## CONSIGNE
Reproduisez fidèlement toutes les lignes des données ci-dessous, sans rien y modifier.

## DONNÉES DE L'EXERCICE
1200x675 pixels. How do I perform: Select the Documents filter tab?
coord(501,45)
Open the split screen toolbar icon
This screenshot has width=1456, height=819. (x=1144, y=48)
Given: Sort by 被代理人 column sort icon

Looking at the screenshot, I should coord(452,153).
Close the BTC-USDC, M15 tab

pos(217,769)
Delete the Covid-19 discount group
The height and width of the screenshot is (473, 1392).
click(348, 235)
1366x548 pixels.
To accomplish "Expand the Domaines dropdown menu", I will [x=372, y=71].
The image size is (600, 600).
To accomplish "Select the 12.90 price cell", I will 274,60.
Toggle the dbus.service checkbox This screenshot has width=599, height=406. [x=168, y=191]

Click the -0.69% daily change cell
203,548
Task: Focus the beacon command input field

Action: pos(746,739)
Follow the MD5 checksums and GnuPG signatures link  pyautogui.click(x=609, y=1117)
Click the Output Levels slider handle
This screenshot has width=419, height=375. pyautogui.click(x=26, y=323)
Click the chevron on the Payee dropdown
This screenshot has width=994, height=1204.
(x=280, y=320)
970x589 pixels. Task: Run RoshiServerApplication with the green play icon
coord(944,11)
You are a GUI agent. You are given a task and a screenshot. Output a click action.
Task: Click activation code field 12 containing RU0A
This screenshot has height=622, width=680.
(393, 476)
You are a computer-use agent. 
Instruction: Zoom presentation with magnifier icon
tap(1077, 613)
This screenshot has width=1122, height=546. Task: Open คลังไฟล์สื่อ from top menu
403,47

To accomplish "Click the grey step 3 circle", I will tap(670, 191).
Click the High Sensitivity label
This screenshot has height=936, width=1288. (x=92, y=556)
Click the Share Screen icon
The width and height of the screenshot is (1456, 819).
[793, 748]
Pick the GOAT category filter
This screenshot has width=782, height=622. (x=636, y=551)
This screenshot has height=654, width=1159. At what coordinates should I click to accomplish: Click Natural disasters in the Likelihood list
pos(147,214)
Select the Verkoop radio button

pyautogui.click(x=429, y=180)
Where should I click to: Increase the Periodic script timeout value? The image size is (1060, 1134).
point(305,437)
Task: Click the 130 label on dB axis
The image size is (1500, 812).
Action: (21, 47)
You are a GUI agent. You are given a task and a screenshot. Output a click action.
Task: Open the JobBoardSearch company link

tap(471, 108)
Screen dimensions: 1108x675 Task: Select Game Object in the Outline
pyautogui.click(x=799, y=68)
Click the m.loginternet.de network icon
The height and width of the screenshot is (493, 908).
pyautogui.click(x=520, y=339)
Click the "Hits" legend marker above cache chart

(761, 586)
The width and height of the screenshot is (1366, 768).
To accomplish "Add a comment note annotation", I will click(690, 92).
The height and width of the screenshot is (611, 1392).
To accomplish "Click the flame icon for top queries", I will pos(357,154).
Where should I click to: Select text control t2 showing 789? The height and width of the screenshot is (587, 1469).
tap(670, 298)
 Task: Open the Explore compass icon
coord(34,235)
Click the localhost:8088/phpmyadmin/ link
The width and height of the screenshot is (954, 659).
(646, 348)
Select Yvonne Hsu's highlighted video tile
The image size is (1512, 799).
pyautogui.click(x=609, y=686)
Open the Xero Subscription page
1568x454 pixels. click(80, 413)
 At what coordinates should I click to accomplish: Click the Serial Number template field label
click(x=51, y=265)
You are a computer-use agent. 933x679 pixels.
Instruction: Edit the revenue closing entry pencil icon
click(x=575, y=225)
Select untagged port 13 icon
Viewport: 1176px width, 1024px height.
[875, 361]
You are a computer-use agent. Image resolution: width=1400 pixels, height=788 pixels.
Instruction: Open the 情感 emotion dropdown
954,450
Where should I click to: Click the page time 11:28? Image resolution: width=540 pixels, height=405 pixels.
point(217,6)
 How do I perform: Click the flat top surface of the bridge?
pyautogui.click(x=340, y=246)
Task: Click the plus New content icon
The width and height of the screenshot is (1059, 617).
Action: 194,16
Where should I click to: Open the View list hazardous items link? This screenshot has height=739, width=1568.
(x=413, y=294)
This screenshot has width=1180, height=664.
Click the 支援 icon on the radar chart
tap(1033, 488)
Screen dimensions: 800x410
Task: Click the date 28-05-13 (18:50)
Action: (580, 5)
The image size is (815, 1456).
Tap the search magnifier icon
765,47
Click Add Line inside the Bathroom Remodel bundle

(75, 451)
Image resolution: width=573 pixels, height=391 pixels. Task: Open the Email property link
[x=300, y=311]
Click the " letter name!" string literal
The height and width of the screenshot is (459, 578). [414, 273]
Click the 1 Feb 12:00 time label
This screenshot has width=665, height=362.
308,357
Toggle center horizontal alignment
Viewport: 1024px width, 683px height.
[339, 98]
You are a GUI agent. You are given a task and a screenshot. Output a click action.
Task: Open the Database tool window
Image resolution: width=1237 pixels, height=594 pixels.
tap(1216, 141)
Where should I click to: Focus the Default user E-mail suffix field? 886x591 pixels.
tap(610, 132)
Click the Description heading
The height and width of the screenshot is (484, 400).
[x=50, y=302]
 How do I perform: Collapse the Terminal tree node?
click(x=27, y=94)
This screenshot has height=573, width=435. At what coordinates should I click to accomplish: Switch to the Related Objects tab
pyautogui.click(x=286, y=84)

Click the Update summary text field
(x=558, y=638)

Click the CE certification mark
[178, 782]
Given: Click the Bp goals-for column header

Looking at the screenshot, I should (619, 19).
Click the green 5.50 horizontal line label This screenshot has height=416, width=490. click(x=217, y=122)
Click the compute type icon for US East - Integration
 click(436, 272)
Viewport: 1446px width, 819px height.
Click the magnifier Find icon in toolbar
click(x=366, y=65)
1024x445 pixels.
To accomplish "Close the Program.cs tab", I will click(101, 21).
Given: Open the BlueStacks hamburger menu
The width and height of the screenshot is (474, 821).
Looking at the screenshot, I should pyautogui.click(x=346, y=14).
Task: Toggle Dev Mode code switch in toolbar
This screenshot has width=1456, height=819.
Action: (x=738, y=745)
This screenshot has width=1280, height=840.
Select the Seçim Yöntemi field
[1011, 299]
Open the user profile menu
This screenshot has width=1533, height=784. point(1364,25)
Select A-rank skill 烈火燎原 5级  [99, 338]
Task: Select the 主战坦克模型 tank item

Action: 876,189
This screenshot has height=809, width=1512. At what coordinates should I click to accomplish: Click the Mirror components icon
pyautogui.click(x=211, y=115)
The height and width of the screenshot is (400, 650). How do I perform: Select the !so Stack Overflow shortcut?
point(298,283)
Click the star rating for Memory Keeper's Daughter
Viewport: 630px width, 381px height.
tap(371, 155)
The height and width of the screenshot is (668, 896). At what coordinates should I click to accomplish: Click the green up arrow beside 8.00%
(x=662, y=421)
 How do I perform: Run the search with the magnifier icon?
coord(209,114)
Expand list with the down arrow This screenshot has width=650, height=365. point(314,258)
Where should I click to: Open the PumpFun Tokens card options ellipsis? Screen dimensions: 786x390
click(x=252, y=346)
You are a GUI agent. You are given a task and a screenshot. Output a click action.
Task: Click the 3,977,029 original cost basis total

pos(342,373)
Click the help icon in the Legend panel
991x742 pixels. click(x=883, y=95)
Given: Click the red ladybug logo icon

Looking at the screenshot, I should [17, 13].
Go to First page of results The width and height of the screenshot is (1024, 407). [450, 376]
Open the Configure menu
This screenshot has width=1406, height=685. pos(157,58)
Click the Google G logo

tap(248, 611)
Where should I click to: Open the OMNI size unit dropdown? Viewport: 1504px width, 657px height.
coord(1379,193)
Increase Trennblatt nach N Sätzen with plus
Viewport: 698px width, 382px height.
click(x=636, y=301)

## RÉPONSE COMPLÈTE
1200x675 pixels. How do I perform: Select the Documents filter tab?
coord(501,45)
Open the split screen toolbar icon
This screenshot has width=1456, height=819. (x=1144, y=48)
Given: Sort by 被代理人 column sort icon

Looking at the screenshot, I should coord(452,153).
Close the BTC-USDC, M15 tab

pos(217,769)
Delete the Covid-19 discount group
The height and width of the screenshot is (473, 1392).
click(348, 235)
1366x548 pixels.
To accomplish "Expand the Domaines dropdown menu", I will [x=372, y=71].
The image size is (600, 600).
To accomplish "Select the 12.90 price cell", I will 274,60.
Toggle the dbus.service checkbox This screenshot has width=599, height=406. [x=168, y=191]

Click the -0.69% daily change cell
203,548
Task: Focus the beacon command input field

Action: pos(746,739)
Follow the MD5 checksums and GnuPG signatures link  pyautogui.click(x=609, y=1117)
Click the Output Levels slider handle
This screenshot has width=419, height=375. pyautogui.click(x=26, y=323)
Click the chevron on the Payee dropdown
This screenshot has width=994, height=1204.
(x=280, y=320)
970x589 pixels. Task: Run RoshiServerApplication with the green play icon
coord(944,11)
You are a GUI agent. You are given a task and a screenshot. Output a click action.
Task: Click activation code field 12 containing RU0A
This screenshot has height=622, width=680.
(393, 476)
You are a computer-use agent. 
Instruction: Zoom presentation with magnifier icon
tap(1077, 613)
This screenshot has width=1122, height=546. Task: Open คลังไฟล์สื่อ from top menu
403,47

To accomplish "Click the grey step 3 circle", I will tap(670, 191).
Click the High Sensitivity label
This screenshot has height=936, width=1288. (x=92, y=556)
Click the Share Screen icon
The width and height of the screenshot is (1456, 819).
[793, 748]
Pick the GOAT category filter
This screenshot has width=782, height=622. (x=636, y=551)
This screenshot has height=654, width=1159. At what coordinates should I click to accomplish: Click Natural disasters in the Likelihood list
pos(147,214)
Select the Verkoop radio button

pyautogui.click(x=429, y=180)
Where should I click to: Increase the Periodic script timeout value? The image size is (1060, 1134).
point(305,437)
Task: Click the 130 label on dB axis
The image size is (1500, 812).
Action: (21, 47)
You are a GUI agent. You are given a task and a screenshot. Output a click action.
Task: Open the JobBoardSearch company link

tap(471, 108)
Screen dimensions: 1108x675 Task: Select Game Object in the Outline
pyautogui.click(x=799, y=68)
Click the m.loginternet.de network icon
The height and width of the screenshot is (493, 908).
pyautogui.click(x=520, y=339)
Click the "Hits" legend marker above cache chart

(761, 586)
The width and height of the screenshot is (1366, 768).
To accomplish "Add a comment note annotation", I will click(690, 92).
The height and width of the screenshot is (611, 1392).
To accomplish "Click the flame icon for top queries", I will pos(357,154).
Where should I click to: Select text control t2 showing 789? The height and width of the screenshot is (587, 1469).
tap(670, 298)
 Task: Open the Explore compass icon
coord(34,235)
Click the localhost:8088/phpmyadmin/ link
The width and height of the screenshot is (954, 659).
(646, 348)
Select Yvonne Hsu's highlighted video tile
The image size is (1512, 799).
pyautogui.click(x=609, y=686)
Open the Xero Subscription page
1568x454 pixels. click(80, 413)
 At what coordinates should I click to accomplish: Click the Serial Number template field label
click(x=51, y=265)
You are a computer-use agent. 933x679 pixels.
Instruction: Edit the revenue closing entry pencil icon
click(x=575, y=225)
Select untagged port 13 icon
Viewport: 1176px width, 1024px height.
[875, 361]
You are a computer-use agent. Image resolution: width=1400 pixels, height=788 pixels.
Instruction: Open the 情感 emotion dropdown
954,450
Where should I click to: Click the page time 11:28? Image resolution: width=540 pixels, height=405 pixels.
point(217,6)
 How do I perform: Click the flat top surface of the bridge?
pyautogui.click(x=340, y=246)
Task: Click the plus New content icon
The width and height of the screenshot is (1059, 617).
Action: 194,16
Where should I click to: Open the View list hazardous items link? This screenshot has height=739, width=1568.
(x=413, y=294)
This screenshot has width=1180, height=664.
Click the 支援 icon on the radar chart
tap(1033, 488)
Screen dimensions: 800x410
Task: Click the date 28-05-13 (18:50)
Action: (580, 5)
The image size is (815, 1456).
Tap the search magnifier icon
765,47
Click Add Line inside the Bathroom Remodel bundle

(75, 451)
Image resolution: width=573 pixels, height=391 pixels. Task: Open the Email property link
[x=300, y=311]
Click the " letter name!" string literal
The height and width of the screenshot is (459, 578). [414, 273]
Click the 1 Feb 12:00 time label
This screenshot has width=665, height=362.
308,357
Toggle center horizontal alignment
Viewport: 1024px width, 683px height.
[339, 98]
You are a GUI agent. You are given a task and a screenshot. Output a click action.
Task: Open the Database tool window
Image resolution: width=1237 pixels, height=594 pixels.
tap(1216, 141)
Where should I click to: Focus the Default user E-mail suffix field? 886x591 pixels.
tap(610, 132)
Click the Description heading
The height and width of the screenshot is (484, 400).
[x=50, y=302]
 How do I perform: Collapse the Terminal tree node?
click(x=27, y=94)
This screenshot has height=573, width=435. At what coordinates should I click to accomplish: Switch to the Related Objects tab
pyautogui.click(x=286, y=84)

Click the Update summary text field
(x=558, y=638)

Click the CE certification mark
[178, 782]
Given: Click the Bp goals-for column header

Looking at the screenshot, I should (619, 19).
Click the green 5.50 horizontal line label This screenshot has height=416, width=490. click(x=217, y=122)
Click the compute type icon for US East - Integration
 click(436, 272)
Viewport: 1446px width, 819px height.
Click the magnifier Find icon in toolbar
click(x=366, y=65)
1024x445 pixels.
To accomplish "Close the Program.cs tab", I will click(101, 21).
Given: Open the BlueStacks hamburger menu
The width and height of the screenshot is (474, 821).
Looking at the screenshot, I should pyautogui.click(x=346, y=14).
Task: Toggle Dev Mode code switch in toolbar
This screenshot has width=1456, height=819.
Action: (x=738, y=745)
This screenshot has width=1280, height=840.
Select the Seçim Yöntemi field
[1011, 299]
Open the user profile menu
This screenshot has width=1533, height=784. point(1364,25)
Select A-rank skill 烈火燎原 5级  [99, 338]
Task: Select the 主战坦克模型 tank item

Action: 876,189
This screenshot has height=809, width=1512. At what coordinates should I click to accomplish: Click the Mirror components icon
pyautogui.click(x=211, y=115)
The height and width of the screenshot is (400, 650). How do I perform: Select the !so Stack Overflow shortcut?
point(298,283)
Click the star rating for Memory Keeper's Daughter
Viewport: 630px width, 381px height.
tap(371, 155)
The height and width of the screenshot is (668, 896). At what coordinates should I click to accomplish: Click the green up arrow beside 8.00%
(x=662, y=421)
 How do I perform: Run the search with the magnifier icon?
coord(209,114)
Expand list with the down arrow This screenshot has width=650, height=365. point(314,258)
Where should I click to: Open the PumpFun Tokens card options ellipsis? Screen dimensions: 786x390
click(x=252, y=346)
You are a GUI agent. You are given a task and a screenshot. Output a click action.
Task: Click the 3,977,029 original cost basis total

pos(342,373)
Click the help icon in the Legend panel
991x742 pixels. click(x=883, y=95)
Given: Click the red ladybug logo icon

Looking at the screenshot, I should [17, 13].
Go to First page of results The width and height of the screenshot is (1024, 407). [450, 376]
Open the Configure menu
This screenshot has width=1406, height=685. pos(157,58)
Click the Google G logo

tap(248, 611)
Where should I click to: Open the OMNI size unit dropdown? Viewport: 1504px width, 657px height.
coord(1379,193)
Increase Trennblatt nach N Sätzen with plus
Viewport: 698px width, 382px height.
click(x=636, y=301)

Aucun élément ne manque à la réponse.